Additionally, Eisenberg, Genshaft, Larsen, and Merkler argue the Amended Verified Complaint impermissibly fails to specify whether the breach of contract and Title IX retaliation claims are brought against these Defendants in their official or individual capacities. (Doc. # 55 at 7-8). As this Court has recognized, "[a] complaint that does not specify whether a defendant is sued in their individual or official capacities, or both, is a deficient shotgun pleading." Pinkston v. Univ. of S. Fla. Bd. of Trustees, No. 8:15-cv-1724-T-33TBM, 2016 WL 3196474, at *6 (M.D. Fla. June 9, 2016) (citing Thorn v. Randall, No. 8:14-cv-862-T-36MAP, 2014 WL 5094134, at *2 (M.D. Fla. Oct. 24, 2014)).
While the Amended Verified Complaint violates basic pleading standards in some respects, the Court finds that the Amended Verified Complaint is not confusing and still permits Eisenberg, Genshaft, Larsen, and Merkler to ascertain the nature of the claims against them. Eisenberg, Genshaft, Larsen, and Merkler have failed to identify any prejudice they have suffered as a result of these pleading failures. See United States ex rel. Silva v. VICI Mktg., LLC, No. 8:15-cv-444-T-33TGW, 2019 WL 587589, at *5 (M.D. Fla. Feb. 13, 2019) ("[Defendants] have not identified any prejudice caused by this pleading error. The Complaint in partial intervention is not confusing and will not be dismissed as a shotgun complaint."). Indeed, Eisenberg, Genshaft, Larsen, and Merkler have raised substantial arguments for dismissal of the claims under either their official or individual capacities.
As such, the Court declines to dismiss the Amended Verified Complaint as a shotgun complaint. The Court will address the merits arguments for dismissal next.
B. Breach of Contract
Eisenberg, Genshaft, Larsen, and Merkler argue the breach of contract claim (Count I) must be dismissed to the extent it is brought against them in their official capacities because they have sovereign immunity. (Doc. # 55 at 8-10). The Court agrees.

- **Exercise prompt**: Set down word for word the part of the court opinion above that begins at "As such, the" and stops after "for dismissal next.".

- **Data excerpts**:
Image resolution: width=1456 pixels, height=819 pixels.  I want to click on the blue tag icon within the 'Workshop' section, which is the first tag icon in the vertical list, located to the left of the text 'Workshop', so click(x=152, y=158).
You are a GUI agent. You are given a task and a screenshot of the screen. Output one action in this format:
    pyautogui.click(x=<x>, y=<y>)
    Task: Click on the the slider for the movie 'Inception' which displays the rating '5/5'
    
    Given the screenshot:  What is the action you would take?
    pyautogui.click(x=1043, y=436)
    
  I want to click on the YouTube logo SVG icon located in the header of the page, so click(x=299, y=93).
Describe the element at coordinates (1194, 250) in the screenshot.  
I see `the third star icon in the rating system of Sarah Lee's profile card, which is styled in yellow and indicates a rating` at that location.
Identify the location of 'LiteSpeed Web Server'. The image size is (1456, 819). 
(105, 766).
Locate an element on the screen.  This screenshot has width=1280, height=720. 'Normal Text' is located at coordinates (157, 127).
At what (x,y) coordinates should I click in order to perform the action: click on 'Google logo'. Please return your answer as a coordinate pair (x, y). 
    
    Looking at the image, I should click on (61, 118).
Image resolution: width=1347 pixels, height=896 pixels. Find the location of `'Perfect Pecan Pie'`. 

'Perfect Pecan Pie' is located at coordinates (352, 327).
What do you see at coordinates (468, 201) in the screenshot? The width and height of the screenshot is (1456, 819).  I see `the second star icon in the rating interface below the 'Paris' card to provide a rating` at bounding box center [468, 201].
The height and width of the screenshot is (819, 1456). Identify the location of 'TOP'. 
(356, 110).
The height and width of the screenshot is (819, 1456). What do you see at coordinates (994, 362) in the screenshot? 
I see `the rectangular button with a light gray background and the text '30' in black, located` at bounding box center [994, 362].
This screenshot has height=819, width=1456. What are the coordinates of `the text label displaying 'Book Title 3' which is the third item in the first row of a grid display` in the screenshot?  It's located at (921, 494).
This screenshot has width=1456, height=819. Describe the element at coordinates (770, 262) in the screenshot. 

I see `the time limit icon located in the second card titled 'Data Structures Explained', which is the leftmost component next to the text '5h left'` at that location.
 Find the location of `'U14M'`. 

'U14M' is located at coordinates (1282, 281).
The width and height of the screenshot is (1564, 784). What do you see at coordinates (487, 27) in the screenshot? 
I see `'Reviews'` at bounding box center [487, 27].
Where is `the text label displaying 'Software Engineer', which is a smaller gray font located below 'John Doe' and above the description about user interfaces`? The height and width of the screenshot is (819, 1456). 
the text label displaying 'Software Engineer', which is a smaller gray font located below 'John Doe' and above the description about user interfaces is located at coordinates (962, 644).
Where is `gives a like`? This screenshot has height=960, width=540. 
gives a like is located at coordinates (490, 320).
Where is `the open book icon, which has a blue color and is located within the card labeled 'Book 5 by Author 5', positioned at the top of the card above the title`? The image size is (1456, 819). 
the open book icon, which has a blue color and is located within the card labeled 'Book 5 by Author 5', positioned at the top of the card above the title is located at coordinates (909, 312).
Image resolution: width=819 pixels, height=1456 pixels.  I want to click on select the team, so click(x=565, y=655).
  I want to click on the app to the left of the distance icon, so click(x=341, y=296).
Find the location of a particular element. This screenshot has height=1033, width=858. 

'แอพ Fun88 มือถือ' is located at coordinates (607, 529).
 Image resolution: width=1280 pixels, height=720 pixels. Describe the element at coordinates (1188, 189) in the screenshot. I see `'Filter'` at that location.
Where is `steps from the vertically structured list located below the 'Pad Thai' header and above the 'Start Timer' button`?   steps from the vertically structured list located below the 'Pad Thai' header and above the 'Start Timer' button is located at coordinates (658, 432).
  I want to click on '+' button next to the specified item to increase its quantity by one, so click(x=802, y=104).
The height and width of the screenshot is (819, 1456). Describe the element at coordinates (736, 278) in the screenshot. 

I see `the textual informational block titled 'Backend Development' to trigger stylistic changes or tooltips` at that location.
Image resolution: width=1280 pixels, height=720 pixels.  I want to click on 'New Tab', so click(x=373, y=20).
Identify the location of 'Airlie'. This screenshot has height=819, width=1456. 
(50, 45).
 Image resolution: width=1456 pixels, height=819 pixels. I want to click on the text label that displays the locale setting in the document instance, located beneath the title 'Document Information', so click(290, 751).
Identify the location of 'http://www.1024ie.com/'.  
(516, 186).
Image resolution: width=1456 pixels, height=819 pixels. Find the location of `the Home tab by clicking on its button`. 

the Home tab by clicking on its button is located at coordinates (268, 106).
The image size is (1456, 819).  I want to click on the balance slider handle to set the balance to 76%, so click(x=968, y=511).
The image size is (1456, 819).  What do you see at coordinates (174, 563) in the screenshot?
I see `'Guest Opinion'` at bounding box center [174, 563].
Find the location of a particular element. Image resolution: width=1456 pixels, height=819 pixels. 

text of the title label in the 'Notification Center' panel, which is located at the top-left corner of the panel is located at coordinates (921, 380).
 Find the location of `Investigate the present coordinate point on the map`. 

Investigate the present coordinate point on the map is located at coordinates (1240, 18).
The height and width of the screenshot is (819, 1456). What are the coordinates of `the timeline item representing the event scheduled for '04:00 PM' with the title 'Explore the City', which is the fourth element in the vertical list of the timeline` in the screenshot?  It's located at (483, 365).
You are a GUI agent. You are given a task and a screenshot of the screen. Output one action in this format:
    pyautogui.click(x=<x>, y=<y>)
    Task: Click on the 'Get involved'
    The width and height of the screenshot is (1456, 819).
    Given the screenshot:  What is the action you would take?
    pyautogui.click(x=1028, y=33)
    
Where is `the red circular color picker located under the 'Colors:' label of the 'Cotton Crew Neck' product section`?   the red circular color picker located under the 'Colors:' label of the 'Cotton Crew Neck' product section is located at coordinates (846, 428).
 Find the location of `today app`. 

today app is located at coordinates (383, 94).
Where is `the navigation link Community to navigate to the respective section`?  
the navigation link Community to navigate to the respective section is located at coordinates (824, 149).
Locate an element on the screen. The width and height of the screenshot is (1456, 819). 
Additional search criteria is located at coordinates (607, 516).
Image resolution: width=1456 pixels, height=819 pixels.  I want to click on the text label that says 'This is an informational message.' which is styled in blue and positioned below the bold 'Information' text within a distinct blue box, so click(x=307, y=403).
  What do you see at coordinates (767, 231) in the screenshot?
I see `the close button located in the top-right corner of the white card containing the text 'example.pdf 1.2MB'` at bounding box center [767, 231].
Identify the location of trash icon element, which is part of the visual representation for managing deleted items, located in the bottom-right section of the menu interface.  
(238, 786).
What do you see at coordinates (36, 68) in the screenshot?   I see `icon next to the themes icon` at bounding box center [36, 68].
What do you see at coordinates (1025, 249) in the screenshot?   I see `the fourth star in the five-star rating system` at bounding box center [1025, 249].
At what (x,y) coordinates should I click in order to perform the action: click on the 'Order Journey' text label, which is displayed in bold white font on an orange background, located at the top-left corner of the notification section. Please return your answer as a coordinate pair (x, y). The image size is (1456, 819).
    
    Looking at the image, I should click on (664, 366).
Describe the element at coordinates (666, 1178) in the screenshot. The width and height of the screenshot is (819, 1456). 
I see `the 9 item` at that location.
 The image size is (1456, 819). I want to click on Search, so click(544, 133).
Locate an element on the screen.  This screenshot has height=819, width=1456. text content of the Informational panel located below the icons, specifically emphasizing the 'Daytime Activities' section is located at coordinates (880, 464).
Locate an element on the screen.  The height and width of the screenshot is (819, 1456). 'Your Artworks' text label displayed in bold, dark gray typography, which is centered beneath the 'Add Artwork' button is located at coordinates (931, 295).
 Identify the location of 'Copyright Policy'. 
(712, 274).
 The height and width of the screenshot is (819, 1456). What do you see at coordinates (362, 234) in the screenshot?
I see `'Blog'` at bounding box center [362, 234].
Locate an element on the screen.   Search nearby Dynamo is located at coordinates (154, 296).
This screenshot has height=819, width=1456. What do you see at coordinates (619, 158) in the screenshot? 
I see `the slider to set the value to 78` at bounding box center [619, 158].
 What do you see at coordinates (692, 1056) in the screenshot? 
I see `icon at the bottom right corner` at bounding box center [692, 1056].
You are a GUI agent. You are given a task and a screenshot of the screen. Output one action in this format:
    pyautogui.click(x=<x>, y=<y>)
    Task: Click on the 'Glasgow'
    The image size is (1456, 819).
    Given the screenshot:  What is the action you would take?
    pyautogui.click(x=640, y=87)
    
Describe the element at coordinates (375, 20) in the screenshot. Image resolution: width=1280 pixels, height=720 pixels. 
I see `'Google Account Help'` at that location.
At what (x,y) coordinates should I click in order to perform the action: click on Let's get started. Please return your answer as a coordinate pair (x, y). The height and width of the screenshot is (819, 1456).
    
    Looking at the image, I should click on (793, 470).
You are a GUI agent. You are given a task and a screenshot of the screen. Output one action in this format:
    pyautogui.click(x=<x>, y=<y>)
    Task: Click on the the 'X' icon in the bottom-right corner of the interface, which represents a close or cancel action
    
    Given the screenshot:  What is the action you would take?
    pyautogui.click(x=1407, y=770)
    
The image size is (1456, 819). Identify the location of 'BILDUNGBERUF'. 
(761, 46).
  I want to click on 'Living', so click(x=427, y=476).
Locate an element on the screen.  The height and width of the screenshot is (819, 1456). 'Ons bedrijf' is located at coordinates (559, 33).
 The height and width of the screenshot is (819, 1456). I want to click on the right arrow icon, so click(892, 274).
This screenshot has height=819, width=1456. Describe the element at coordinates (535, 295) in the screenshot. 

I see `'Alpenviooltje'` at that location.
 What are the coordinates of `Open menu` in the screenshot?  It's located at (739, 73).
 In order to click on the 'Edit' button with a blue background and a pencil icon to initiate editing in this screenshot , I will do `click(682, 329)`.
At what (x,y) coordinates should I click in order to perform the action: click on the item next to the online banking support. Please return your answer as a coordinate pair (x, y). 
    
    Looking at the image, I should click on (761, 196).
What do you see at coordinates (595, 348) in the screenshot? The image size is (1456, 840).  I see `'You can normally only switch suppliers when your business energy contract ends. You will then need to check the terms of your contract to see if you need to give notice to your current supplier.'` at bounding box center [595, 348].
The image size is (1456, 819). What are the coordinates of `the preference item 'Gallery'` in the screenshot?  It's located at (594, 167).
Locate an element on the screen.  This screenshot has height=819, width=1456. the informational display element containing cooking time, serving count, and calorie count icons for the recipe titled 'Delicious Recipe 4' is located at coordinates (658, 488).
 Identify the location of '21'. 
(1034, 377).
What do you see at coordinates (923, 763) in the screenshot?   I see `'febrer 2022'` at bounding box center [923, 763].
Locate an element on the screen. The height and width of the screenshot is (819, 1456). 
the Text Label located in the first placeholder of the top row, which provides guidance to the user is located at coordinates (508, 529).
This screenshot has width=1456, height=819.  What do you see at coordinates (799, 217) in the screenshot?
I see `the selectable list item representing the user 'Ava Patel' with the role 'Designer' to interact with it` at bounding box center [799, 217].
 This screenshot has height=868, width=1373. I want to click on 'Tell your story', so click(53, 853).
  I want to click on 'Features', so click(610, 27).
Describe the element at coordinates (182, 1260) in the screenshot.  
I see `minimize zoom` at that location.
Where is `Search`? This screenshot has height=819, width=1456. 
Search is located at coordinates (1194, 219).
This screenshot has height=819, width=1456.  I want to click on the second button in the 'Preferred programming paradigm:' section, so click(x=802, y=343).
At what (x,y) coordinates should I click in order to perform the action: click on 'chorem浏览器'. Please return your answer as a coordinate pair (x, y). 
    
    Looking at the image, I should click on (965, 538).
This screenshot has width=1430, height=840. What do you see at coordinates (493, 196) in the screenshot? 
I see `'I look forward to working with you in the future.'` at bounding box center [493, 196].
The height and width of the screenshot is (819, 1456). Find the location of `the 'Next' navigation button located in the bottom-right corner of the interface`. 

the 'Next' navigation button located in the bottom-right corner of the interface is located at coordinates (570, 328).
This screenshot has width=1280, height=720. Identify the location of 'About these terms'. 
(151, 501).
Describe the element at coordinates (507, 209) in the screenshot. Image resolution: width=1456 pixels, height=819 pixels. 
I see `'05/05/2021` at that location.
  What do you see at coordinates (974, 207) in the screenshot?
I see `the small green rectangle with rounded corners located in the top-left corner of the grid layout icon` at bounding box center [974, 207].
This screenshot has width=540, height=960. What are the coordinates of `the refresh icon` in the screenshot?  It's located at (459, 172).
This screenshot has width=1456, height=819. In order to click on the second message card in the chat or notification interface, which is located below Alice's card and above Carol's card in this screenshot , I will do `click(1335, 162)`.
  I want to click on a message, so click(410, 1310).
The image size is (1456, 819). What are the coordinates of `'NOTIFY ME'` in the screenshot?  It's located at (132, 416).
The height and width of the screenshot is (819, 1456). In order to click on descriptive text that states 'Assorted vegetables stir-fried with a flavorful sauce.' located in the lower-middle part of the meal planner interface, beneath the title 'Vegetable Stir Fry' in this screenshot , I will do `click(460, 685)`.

- **Complete answer**:
As such, the Court declines to dismiss the Amended Verified Complaint as a shotgun complaint. The Court will address the merits arguments for dismissal next.